§ **WHAT TO PRODUCE**
Extract every line between the one with "Where should I" and the end of the entries, both included, word for word and free of pictures.

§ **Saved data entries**
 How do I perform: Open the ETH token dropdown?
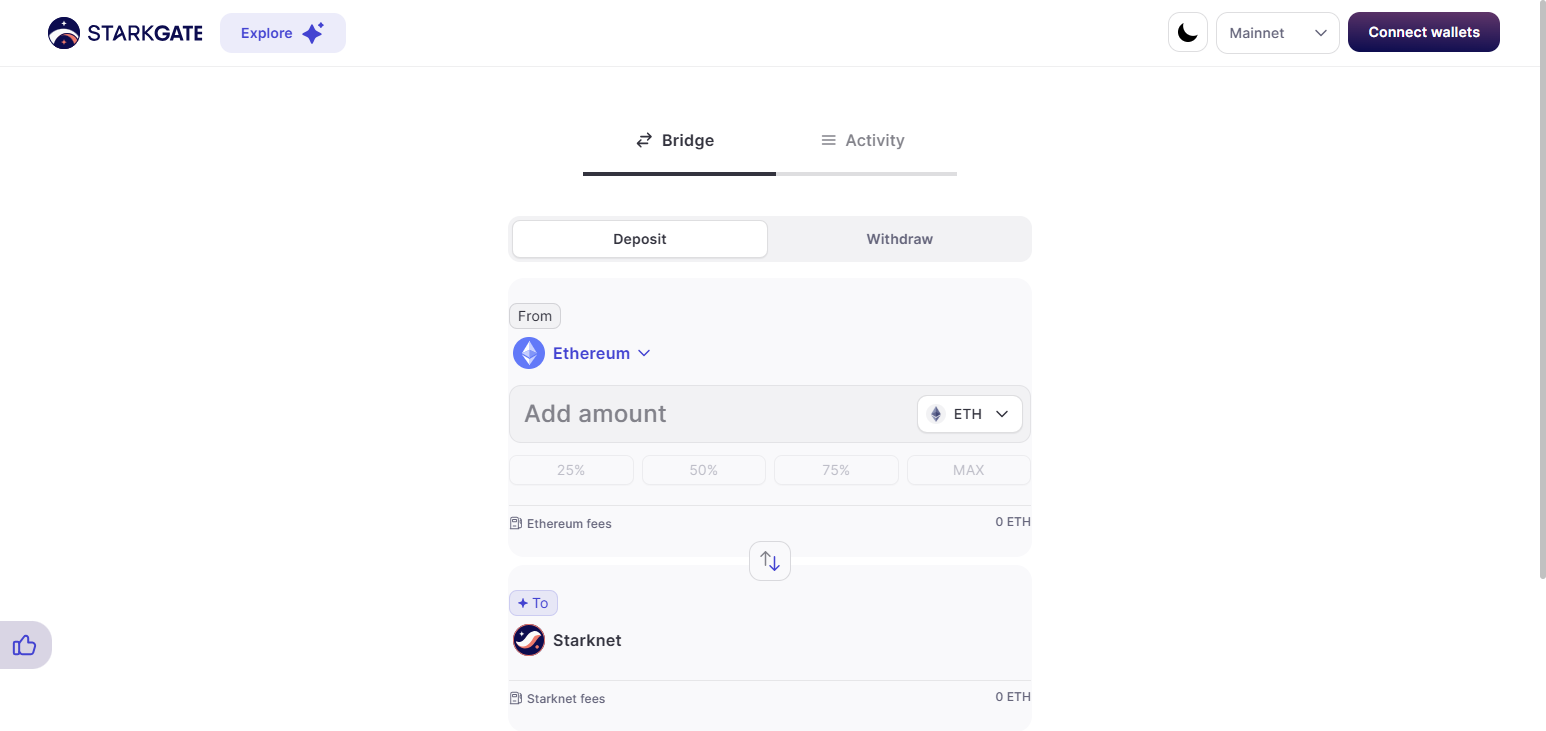pyautogui.click(x=969, y=413)
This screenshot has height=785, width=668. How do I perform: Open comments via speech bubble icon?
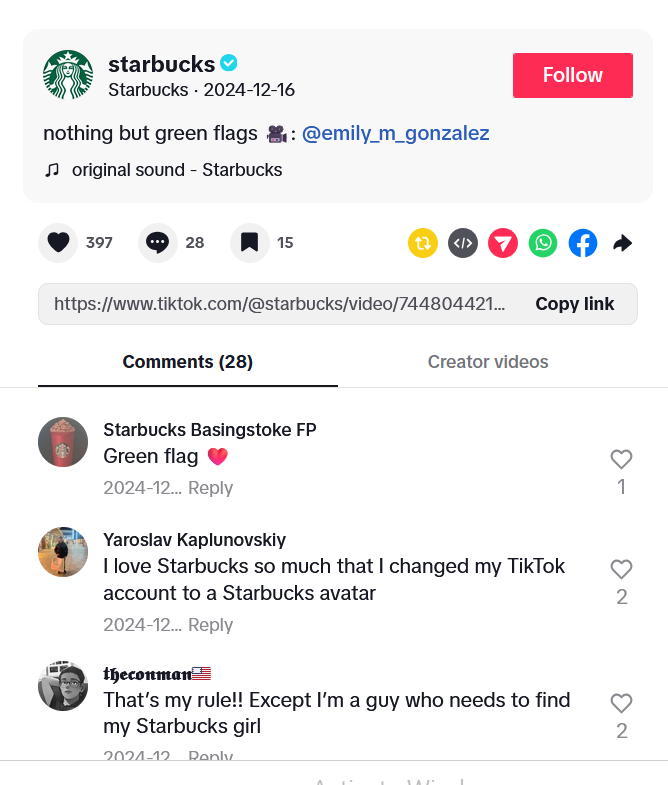(157, 243)
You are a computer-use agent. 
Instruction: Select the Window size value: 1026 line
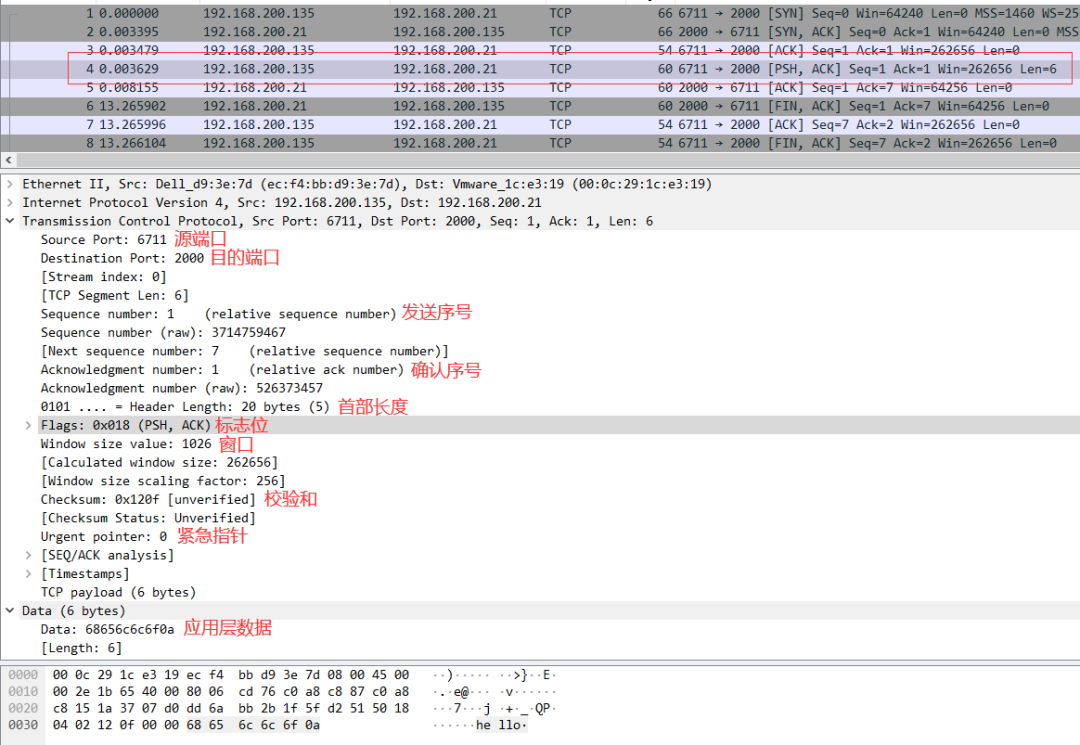click(x=125, y=444)
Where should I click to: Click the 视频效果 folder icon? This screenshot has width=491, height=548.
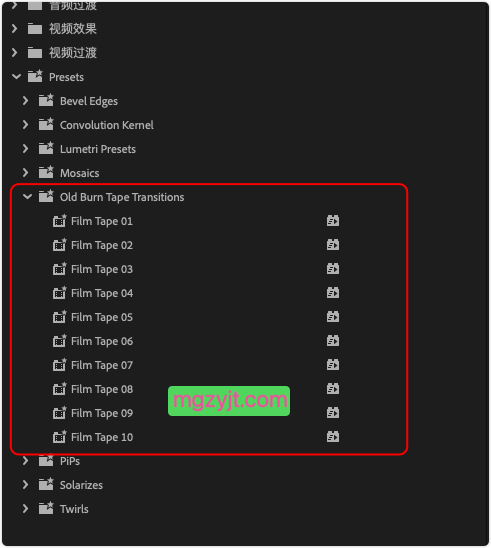(x=35, y=28)
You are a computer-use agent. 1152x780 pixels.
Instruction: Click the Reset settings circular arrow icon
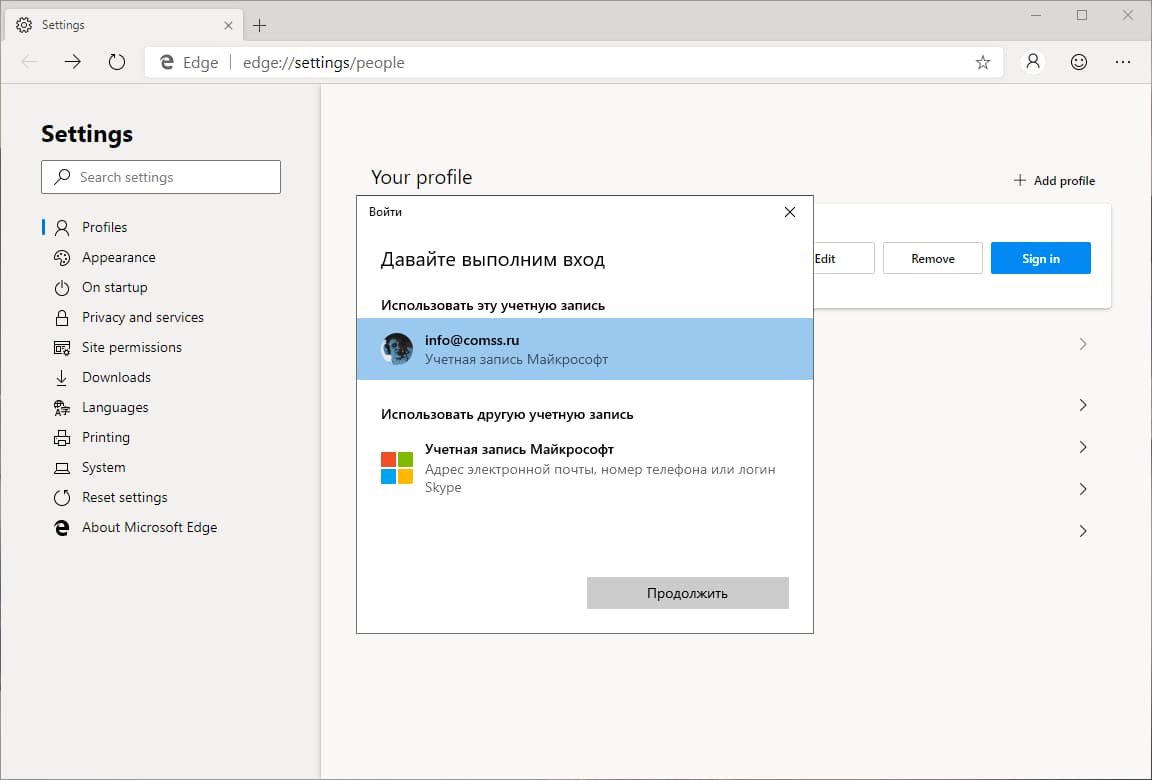coord(62,497)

§ **RESPONSE TO THIS TASK**
Where should I click to: Click the 视频效果 folder icon? This screenshot has width=491, height=548.
(x=35, y=28)
You are a computer-use agent. 1152x780 pixels.
Instruction: Click the Reset settings circular arrow icon
coord(62,497)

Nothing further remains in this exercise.